High Throughput Studies of Cubi2O4 Photocathodes for Solar H2 Production

Marine Cornet^a, David Kérinec^b, Ronen Gottesman^c

^aPolytech Orléans, 8 rue Léonard de Vinci, 45072, Orléans, France

^bPolytech Nantes, Rue Christian Pauc, Nantes, France

^cHelmholtz-Zentrum Berlin für Materialien und Energie GmbH, Germany, Berlin, Germany

Materials for Sustainable Development Conference (MATSUS)
Proceedings of nanoGe Fall Meeting19 (NFM19)

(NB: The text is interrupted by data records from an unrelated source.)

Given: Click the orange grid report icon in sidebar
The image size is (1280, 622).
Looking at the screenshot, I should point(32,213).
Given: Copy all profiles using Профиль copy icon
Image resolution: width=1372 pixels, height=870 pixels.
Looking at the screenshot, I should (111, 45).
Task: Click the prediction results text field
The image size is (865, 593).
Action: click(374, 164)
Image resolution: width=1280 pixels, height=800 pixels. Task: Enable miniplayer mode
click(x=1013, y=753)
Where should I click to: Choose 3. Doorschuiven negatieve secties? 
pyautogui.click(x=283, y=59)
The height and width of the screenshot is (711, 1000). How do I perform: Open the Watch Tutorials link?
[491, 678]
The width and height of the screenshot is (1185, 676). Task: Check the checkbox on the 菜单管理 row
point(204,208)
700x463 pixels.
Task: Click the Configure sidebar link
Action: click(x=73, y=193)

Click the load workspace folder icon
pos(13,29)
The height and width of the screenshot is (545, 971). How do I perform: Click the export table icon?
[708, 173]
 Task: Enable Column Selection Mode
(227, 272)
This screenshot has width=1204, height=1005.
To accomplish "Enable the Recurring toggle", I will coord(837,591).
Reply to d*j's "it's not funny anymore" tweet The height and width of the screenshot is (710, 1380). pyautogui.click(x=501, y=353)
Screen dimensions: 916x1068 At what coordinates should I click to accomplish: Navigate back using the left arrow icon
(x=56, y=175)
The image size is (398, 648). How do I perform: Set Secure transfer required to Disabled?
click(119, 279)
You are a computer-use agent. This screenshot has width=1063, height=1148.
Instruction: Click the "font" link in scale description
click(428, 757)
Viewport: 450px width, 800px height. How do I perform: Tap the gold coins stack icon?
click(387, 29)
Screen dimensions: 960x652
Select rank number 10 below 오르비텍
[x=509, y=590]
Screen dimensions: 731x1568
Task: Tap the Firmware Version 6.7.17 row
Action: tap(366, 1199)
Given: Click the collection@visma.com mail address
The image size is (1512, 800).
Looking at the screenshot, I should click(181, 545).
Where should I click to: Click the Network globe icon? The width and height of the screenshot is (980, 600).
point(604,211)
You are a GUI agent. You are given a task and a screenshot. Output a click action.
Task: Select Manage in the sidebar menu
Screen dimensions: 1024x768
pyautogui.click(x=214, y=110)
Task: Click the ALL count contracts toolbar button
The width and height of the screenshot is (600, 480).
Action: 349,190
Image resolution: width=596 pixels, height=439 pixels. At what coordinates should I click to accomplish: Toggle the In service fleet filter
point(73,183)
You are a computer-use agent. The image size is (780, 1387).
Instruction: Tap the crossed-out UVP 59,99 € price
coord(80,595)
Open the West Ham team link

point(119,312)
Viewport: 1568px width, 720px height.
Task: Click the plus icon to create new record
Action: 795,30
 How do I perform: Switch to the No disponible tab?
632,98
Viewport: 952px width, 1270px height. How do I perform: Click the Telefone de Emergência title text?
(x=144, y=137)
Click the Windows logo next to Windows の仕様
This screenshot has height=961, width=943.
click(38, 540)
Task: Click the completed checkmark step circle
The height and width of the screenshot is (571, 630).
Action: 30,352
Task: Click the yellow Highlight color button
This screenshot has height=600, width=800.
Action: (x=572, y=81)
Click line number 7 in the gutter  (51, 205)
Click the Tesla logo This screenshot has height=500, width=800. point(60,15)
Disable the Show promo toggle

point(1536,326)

#SolFuel19. Solar Fuel Synthesis: From Bio-inspired Catalysis to Devices

Berlin, Germany, 2019 November 3rd - 8th

Organizers: Roel van de Krol and Erwin Reisner

Poster, Ronen Gottesman, 441
Publication date: 18th July 2019

Photo-electrochemical (PEC) water splitting directly produces H₂ from water and sunlight using semiconductor photoabsorbers. However, the rate in which traditional methodologies identify, study, and optimize materials is lagging behind the increasing demand for more efficient materials. The photoabsorber CuBi₂O₄ is gaining a significant interest recently as a photocathode (p-type semiconductor) material for PEC water splitting due to its appealing electronic properties. Its bandgap of ~ 1.8 eV is suitable to harvest a substantial portion of the visible solar spectrum, whereas its conduction band is located at a more negative potential than the reduction potential of H⁺/H₂, enabling solar H₂ production. However, the development of CuBi₂O₄ photocathodes still suffers from poor charge separation and transport in the film’s bulk, and low photoelectrochemical stability in aqueous solutions, a common challenge in photocathodes containing copper. To further improve the study and development of CuBi₂O₄ photocathodes, it is necessary to synthesize them with high quality and purity, minimizing impurities and defects, towards increasing their photocurrents densities and stability. We have used pulsed laser deposition (PLD) and its capability to create CuBi₂O₄ libraries with continuous thickness gradients under different processing conditions, and utilized high throughput (combinatorial) methodologies to identify, and study critical parameters to improve the fabrication of and quality of CuBi₂O₄ photoelectrodes.

References:

[1] van de Krol, R.; Parkinson, B. A. Perspectives on the photoelectrochemical storage of solar energy. MRS Energy Sustain. 2017, 4, E13.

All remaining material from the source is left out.